** Opening Exercise data block **
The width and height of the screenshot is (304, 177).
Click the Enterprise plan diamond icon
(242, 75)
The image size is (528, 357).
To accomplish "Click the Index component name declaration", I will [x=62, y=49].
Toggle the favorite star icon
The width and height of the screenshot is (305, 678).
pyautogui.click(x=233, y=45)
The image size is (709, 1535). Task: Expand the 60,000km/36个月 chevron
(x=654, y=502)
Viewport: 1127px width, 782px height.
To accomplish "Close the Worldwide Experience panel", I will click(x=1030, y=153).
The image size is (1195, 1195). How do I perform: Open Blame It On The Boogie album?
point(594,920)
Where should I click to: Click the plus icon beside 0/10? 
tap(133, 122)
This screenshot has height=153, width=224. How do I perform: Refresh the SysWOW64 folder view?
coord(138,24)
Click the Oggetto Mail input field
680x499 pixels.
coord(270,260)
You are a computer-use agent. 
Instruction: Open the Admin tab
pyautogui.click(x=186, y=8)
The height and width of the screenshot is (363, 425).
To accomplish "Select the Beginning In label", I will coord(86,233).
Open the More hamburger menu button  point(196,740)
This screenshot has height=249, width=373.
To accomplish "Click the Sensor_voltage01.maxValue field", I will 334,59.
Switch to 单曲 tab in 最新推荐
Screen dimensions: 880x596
** Closing Exercise data block **
Return the lines beginning at the one that contains "The image size is (528, 357)." and continuing through the last line of the data, exactly as they stand and without any others.

Solution to the exercise:
The image size is (528, 357).
To accomplish "Click the Index component name declaration", I will [x=62, y=49].
Toggle the favorite star icon
The width and height of the screenshot is (305, 678).
pyautogui.click(x=233, y=45)
The image size is (709, 1535). Task: Expand the 60,000km/36个月 chevron
(x=654, y=502)
Viewport: 1127px width, 782px height.
To accomplish "Close the Worldwide Experience panel", I will click(x=1030, y=153).
The image size is (1195, 1195). How do I perform: Open Blame It On The Boogie album?
point(594,920)
Where should I click to: Click the plus icon beside 0/10? 
tap(133, 122)
This screenshot has height=153, width=224. How do I perform: Refresh the SysWOW64 folder view?
coord(138,24)
Click the Oggetto Mail input field
680x499 pixels.
coord(270,260)
You are a computer-use agent. 
Instruction: Open the Admin tab
pyautogui.click(x=186, y=8)
The height and width of the screenshot is (363, 425).
To accomplish "Select the Beginning In label", I will coord(86,233).
Open the More hamburger menu button  point(196,740)
This screenshot has height=249, width=373.
To accomplish "Click the Sensor_voltage01.maxValue field", I will 334,59.
Switch to 单曲 tab in 最新推荐
Screen dimensions: 880x596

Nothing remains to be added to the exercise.